Editorial de la Lettre de novembre 2019

Par Gilles Porte, président de l’AFC

par Gilles Porte La Lettre AFC n°302

Réflexion automnale… Alors que ma fille Syrine, en classe de terminale, est invitée à émettre ses vœux afin de choisir ce vers quoi elle se destinera, je me souviens qu’à un âge proche du sien, je débarquais à Paris avec, pour seuls compagnons d’escapade, un appareil photo argentique et un agrandisseur. C’était en 1987… Cette année -là, on avait posé une question à 700 cinéastes du monde entier dans un hors-série du journal Libération : Pourquoi filmez-vous ?

Le cinéaste suédois Ingmar Bergman avait répondu en quatre mots : « Je ne filme pas »…
Le directeur de la photographie Raoul Coutard, en sept : « Pour ne pas devenir critique de cinéma »…
Moins laconique, Woody Allen répondit : « Les problèmes constants et énormément compliqués que pose la réalisation des films m’occupent l’esprit et je n’ai donc pas trop le temps pour réfléchir aux terribles réalités de la vie ».
Bertrand Blier : « Ça s’est trouvé comme ça. Mon parrain, c’était Louis Jouvet. J’ai eu des facilités dans mes chromosomes. J’ai rencontré des gens pas trop cons »…
Et puis je me souviens de cette phrase : « Resnais s’est excusé, il trouvait la question trop indiscrète ».

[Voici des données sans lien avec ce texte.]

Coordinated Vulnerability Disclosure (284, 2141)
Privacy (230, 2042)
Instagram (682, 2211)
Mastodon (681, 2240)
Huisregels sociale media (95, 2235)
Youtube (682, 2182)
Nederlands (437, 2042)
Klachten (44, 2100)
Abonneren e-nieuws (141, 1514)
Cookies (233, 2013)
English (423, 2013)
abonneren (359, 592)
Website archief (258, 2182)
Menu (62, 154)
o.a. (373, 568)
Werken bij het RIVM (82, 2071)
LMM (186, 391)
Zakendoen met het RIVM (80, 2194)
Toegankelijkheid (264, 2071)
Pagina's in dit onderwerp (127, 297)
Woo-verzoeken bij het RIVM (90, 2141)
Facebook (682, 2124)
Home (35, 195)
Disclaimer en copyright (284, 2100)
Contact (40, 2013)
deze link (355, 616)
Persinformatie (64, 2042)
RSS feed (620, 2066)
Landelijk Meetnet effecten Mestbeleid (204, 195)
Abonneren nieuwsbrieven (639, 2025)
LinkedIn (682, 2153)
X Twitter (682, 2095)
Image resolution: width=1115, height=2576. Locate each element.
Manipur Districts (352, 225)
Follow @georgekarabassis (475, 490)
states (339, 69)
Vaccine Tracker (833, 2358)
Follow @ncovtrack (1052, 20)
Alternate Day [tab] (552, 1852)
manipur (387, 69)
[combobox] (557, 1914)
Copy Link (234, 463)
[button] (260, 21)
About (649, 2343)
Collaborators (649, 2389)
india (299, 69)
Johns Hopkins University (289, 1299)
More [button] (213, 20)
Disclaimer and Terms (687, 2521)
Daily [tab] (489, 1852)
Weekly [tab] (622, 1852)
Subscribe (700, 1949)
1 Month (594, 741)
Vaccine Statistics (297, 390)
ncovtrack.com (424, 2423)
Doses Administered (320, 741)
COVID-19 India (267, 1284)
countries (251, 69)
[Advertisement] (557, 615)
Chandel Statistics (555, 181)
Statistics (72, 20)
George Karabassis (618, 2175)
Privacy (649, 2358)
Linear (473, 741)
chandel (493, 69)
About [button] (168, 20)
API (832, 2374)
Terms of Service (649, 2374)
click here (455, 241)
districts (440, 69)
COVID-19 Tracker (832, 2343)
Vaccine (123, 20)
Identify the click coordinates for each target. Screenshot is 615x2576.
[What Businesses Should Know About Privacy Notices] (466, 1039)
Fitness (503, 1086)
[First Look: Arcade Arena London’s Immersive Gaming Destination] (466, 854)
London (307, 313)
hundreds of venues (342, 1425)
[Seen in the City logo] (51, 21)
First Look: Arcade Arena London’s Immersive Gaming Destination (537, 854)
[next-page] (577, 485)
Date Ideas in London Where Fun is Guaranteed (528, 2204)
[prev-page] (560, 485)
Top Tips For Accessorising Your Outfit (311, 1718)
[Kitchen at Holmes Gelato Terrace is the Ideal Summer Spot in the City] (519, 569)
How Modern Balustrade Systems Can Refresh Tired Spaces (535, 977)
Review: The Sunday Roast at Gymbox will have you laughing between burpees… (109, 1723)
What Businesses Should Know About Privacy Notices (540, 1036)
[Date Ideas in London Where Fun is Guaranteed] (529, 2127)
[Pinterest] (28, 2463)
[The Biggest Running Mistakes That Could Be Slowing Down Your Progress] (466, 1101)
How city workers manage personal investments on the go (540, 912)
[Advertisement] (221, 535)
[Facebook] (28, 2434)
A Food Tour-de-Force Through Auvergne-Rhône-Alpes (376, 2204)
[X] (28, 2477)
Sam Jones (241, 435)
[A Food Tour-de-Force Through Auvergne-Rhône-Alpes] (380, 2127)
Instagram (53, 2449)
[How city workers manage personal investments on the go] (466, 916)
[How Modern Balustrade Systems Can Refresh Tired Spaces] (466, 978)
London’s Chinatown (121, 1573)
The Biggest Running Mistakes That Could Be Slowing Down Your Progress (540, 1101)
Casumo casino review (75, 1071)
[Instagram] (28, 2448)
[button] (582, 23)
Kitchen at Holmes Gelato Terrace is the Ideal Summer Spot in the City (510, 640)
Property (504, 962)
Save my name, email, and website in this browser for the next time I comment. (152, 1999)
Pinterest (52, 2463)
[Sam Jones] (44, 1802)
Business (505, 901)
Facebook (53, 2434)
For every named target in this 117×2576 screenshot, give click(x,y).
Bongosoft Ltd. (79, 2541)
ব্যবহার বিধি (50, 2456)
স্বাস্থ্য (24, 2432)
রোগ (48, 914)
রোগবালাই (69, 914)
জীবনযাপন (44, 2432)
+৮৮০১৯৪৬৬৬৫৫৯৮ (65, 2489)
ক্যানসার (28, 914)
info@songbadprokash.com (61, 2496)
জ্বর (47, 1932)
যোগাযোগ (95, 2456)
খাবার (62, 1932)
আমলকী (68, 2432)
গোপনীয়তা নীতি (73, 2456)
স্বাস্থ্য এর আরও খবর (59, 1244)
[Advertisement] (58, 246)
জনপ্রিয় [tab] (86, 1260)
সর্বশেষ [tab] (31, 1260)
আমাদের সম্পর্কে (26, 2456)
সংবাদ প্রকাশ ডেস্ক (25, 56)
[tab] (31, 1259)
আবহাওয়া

Pour ma part, ce ne sont pas des images qui m’ont guidé vers mon choix mais une voix… Une voix syncopée que je retrouvais le dimanche soir, dès l’âge de dix ans, sur une chaîne de télévision nationale… Une voix qui m’incita souvent à "faire le mur" de la ville de 7 000 habitants dans laquelle j’ai grandi… Cette voix était celle de Patrick Brion, sur FR3, juste avant la séance du "Cinéma de minuit" et c’est celle que que France Télévision a tenté de faire taire dernièrement [1]

Tant que la Lettre de l’AFC existera, il est bien, je crois, de rappeler les devoirs du service public à celles et ceux qui sont parfois amenés à le diriger au cours de leurs plans de carrière… Des notions du service public auxquelles doit rester attaché le Centre national du cinéma et de l’image animée avant de ne renier les raisons mêmes de son existence en ne finançant plus, par exemple, les films les plus fragiles, comme certaines autres voix le laissent présager…
Directeurs et directrices de la photographie, nous sommes parfois confronté(e)s à emprunter les autoroutes des tankers – comprenez, à tourner des films que le marché réclame – ou à naviguer, très loin des côtes, sur de plus petites embarcations.

C’est une chance inouïe de faire ce métier… C’est un luxe d’en vivre…
Et c’est un privilège extraordinaire de choisir les films que l’on fait…
Alors que je m’apprête à retrouver le tournage d’un film du marché (!), je jette un œil sur la feuille de vœux que ma fille a laissée sur son bureau. Elle envisage la politique pour « essayer de participer activement à essayer de changer certaines choses et certains comportements » (sic)…
Aussi, puisque la voix de Syrine – et sans doute celle de toute une génération – nous invite à nous engager derrière une caméra ou/et au sein d’une association comme l’AFC, ne serait-il pas venu le temps que nos membres s’associent avec d’autres professionnels du cinéma afin de réfléchir ensemble à ce que pourraient être "Les Etats généraux du cinéma français" et ce avant de porter nos interrogations à l’échelon international ? 

[1] Soutien à Patrick Brion et à son "Cinéma de minuit"

En vignette de cet article, image recréée à partir de la couverture de la Lettre de l’AFC de novembre représentant l’affiche de Camerimage 2019, une création de Piotr Jabłoński.